Sebuah suara berisik mengejutkannya. Ketika ia mengangkat kepalanya ia hampir-hampir tidak mempercayai penglihatannya sendiri, karena di sana, tidak jauh di hilir sungai, berdiri makanan yang dia idamkan. Di sana berdiri seekor biri-biri kecil yang paling enak yang paling mungkin dibayangkan seekor serigala. Ia sedang bermain di hilir sungai hanya tiga atau empat lompatan dari tempatnya berada. Jika si biri-biri kecil itu menatapnya sekarang dan melihat dua deret gigi giginya yang putih bersinar, ia mungkin berpikir serigala itu sedang tersenyum padanya.

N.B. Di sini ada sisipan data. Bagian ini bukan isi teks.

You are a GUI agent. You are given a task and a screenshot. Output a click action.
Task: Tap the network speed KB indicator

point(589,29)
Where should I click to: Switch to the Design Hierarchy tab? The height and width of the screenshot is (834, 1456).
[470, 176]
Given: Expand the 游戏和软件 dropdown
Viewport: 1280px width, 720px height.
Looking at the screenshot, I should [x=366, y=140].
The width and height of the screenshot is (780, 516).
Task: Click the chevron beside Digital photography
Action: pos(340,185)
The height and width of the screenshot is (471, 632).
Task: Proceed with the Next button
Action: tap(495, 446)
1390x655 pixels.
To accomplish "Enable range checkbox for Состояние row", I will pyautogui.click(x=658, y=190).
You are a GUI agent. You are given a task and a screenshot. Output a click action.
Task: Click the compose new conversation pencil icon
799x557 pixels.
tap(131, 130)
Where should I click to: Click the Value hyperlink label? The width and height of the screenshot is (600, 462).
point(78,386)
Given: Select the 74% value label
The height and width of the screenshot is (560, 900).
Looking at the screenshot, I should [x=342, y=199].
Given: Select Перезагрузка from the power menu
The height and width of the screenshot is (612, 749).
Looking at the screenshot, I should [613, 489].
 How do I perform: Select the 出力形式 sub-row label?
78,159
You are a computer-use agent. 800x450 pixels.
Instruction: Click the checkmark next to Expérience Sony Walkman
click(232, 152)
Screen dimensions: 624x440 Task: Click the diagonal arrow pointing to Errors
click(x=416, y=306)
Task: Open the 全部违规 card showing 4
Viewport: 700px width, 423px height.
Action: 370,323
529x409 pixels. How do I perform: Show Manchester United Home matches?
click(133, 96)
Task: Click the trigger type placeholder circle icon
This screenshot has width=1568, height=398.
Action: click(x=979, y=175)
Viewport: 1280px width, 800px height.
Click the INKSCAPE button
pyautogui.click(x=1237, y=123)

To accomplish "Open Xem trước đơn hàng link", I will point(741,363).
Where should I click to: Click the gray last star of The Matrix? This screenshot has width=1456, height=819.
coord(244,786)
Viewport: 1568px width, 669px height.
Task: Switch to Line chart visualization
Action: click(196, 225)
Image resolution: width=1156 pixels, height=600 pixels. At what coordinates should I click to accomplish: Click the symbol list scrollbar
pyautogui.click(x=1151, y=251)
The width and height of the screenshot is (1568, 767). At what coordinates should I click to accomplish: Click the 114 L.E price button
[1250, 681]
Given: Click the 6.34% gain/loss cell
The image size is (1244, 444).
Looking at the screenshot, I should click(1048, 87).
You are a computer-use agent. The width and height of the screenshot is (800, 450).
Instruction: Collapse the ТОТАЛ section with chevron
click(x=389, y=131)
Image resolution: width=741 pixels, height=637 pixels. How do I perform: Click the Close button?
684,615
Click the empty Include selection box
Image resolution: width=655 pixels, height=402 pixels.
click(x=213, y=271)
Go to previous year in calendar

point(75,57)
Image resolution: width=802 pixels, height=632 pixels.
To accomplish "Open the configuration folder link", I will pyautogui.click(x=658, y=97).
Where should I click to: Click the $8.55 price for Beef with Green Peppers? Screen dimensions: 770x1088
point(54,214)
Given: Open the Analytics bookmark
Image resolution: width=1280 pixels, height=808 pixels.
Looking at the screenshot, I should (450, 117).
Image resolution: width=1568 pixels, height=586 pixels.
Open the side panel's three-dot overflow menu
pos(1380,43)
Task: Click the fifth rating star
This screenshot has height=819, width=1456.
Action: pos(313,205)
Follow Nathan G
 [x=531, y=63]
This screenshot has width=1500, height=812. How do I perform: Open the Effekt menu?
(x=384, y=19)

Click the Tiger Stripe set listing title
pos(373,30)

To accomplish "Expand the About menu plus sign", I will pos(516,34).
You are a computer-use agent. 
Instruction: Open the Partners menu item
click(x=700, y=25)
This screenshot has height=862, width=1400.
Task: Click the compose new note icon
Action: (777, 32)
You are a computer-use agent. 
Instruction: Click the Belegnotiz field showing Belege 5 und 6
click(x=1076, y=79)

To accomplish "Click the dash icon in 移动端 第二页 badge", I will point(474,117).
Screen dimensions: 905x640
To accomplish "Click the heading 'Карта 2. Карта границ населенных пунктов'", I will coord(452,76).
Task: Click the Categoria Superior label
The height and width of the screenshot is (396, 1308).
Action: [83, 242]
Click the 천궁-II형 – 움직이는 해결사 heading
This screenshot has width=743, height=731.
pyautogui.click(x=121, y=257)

Tetapi tentu saja bukan itu maksudnya, dan ketika serigala itu mulai berbicara, seketika biri-biri itu gemetar ketakutan. Ia dari tadi tidak sadar bahwa ada serigala dekat sekali dengannya saat itu.
"Jadi, kamu makhluk kecil yang menyedihkan itu ya!" serigala itu menggeram padanya. "Jadi itu yang kamu lakukan ya! Menginjak-injak dan mengotori air minumku, padahal aku sedang mau minum."
"Bukan, bukan aku!" biri-biri itu gemetar ketakutan. "Bagaimana mungkin aku yang mengotori air yang kamu minum, sedangkan aku ada di bawah, di hilir sungai."
"Jangan membantah!" kata serigala itu. "Aku tahu sekarang siapa kamu. Kamu adalah binatang kecil yang sudah membuat cerita bohong tentang aku setahun yang lalu!"
Kaki biri-biri itu bergetar saking takutnya ketika ia mencoba menjawab.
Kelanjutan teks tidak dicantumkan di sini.